Its technical foundation comes from years of study in textile history, production standards, music history, and popular culture. We work forensically, using generative AI, independent research, and select publications to deepen our understanding of each piece and to construct accurate, confident listings. This specialized approach allows us to offer conservative valuations and historical accuracy that typical resellers rarely match.
The brand’s digital infrastructure was built from the ground up to support this archival mission. From web development to long-form, narrative-driven SEO, every system is designed to strip away static and deliver clarity. Casa De Peso operates as a high-performance bridge between archival discovery and modern commerce for those who value technical depth and historical truth.
Operations, Leadership, Administration
Stelton Lumber Co.
Piscataway, NJ
(2022-2025)
I started at Stelton Lumber at the most basic level—working as a yard hand with no building materials background and no formal business training. Immersing in the physical core of the operation made it easy to see where decades of undocumented processes and logistical clutter were slowing everything down.
From there, I moved into administrative and operational oversight, leading a full organizational cleanup. I introduced product tracking, clarified sales and delivery schedules, and brought in modern tools—including AI and intracompany communication software—to tighten internal communication and reduce preventable errors. Removing both the literal and metaphorical mess made the business markedly more agile and data-informed.
In early 2024, when the company faced a 30–40% year-over-year revenue decline, those systems were tested. By focusing on strategic recovery and contract restructuring, we reversed the slide and ended the year with higher total revenue than the year before I stepped into management. Ultimately, a strategic impasse about long-term direction—modernization versus preserving the status quo—ended my tenure, closing a period defined by rapid technical mastery and the challenge of driving innovation inside a legacy operation.
Freelance writer, Strategist, researcher
New Jersey · Remote
(2019-2021)
Worked with nonprofits, small organizations, and family businesses when their language hadn’t caught up to their intentions. Often stepped in amid scattered notes, half drafts, and competing ideas, staying long enough to understand who the work served, what it aimed to move, and where the language slipped.
Reshaped that material into clear, grounded narratives and usable tools: a people-first language campaign for a national disability nonprofit, donor storytelling for a Muslim-women’s writing collective, Giving Tuesday emails for an impact-litigation group, and operational handbooks and web copy for a fourth-generation lumber yard.
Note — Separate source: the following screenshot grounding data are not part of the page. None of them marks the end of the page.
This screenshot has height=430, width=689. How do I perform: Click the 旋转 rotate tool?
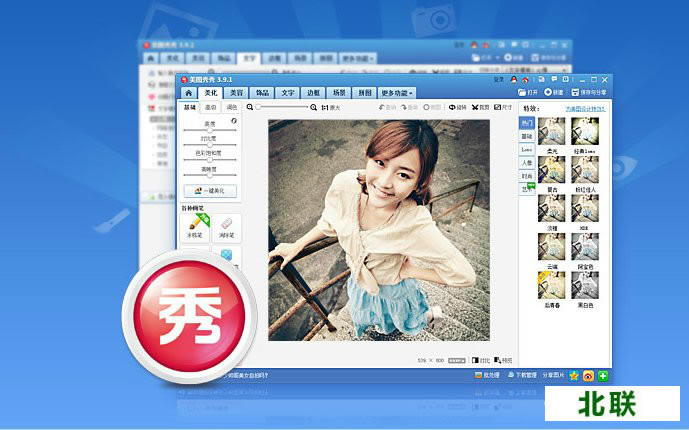click(x=458, y=106)
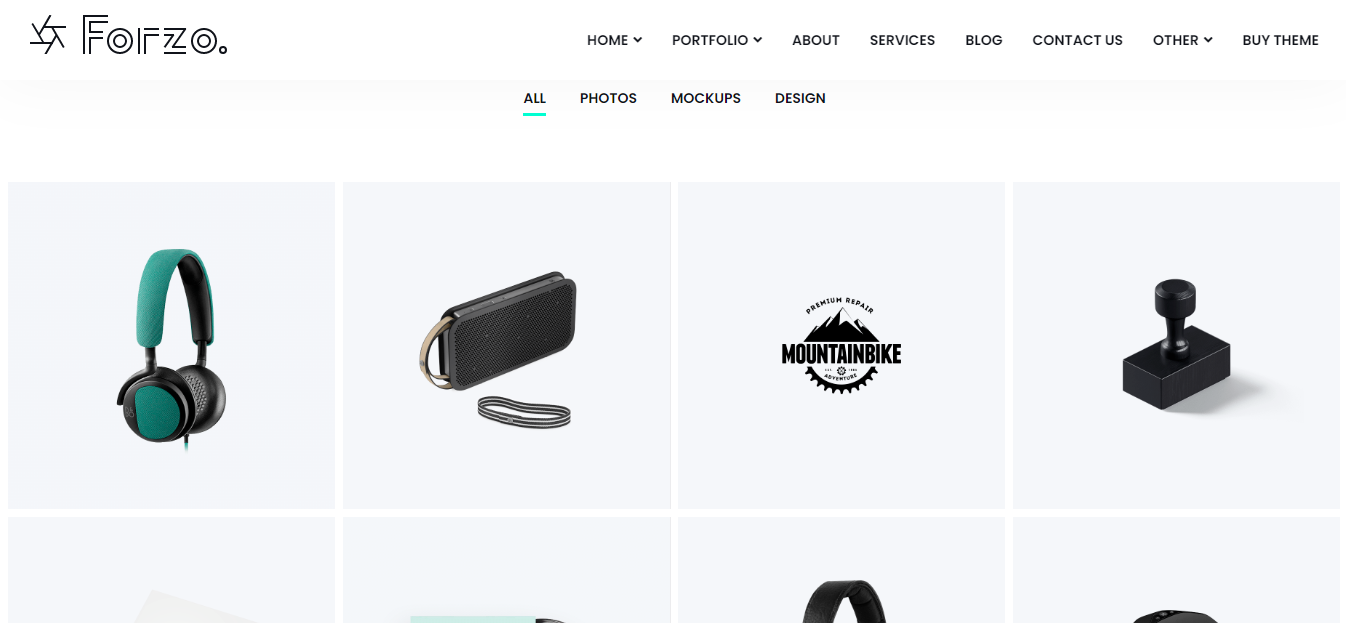Filter portfolio by Photos

[608, 98]
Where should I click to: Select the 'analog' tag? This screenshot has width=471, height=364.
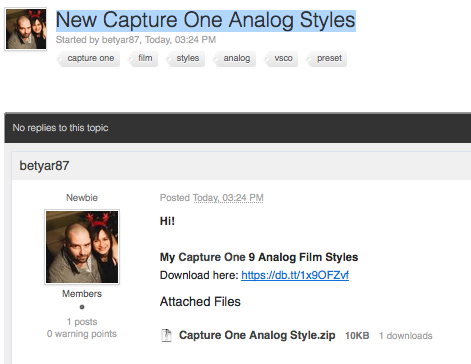[x=235, y=58]
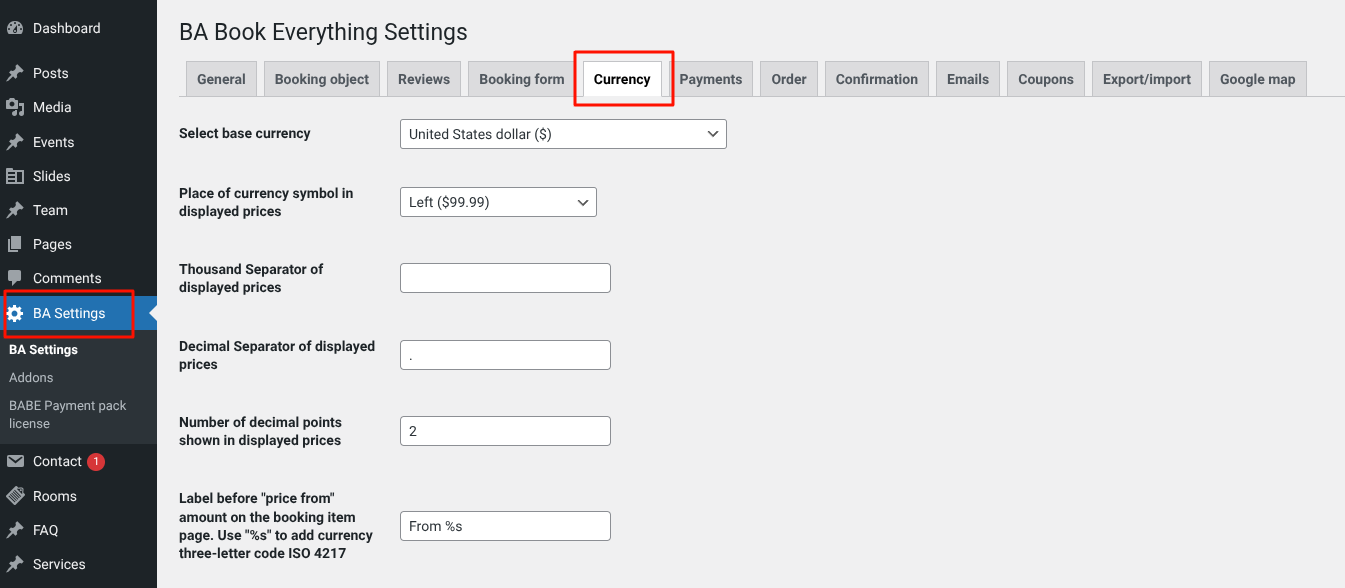Go to the Google map tab
This screenshot has height=588, width=1345.
[x=1257, y=79]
Across projects, emphasized coherence over cleverness—making sure each sentence carried the idea faithfully and that teams recognized themselves in the final language.
Academic SupporT, Tutoring
New Jersey · Remote
(2011-2017)
My work in academic and private settings sits at the intersection of instruction, editorial strategy, and interpretive logic. This has refined a specific expertise: understanding how audiences process information and deliberately engineering tone and structure to meet them—moving beyond assumption into intentional communication.
At Rutgers University, I worked as a Teaching Assistant and provided high-level research and editorial support to faculty, including contributing to Professor Andy Urban’s Processing History project. I also partnered with Professor Michael Rockland on interpretive feedback that prioritized clarity of argument and directed the editorial flow of a student publication.
Alongside this, I ran a private humanities practice focused on articulation over mere correction. The work centered on translating dense academic concepts into grounded, accessible language that keeps their intellectual weight without the unnecessary clutter.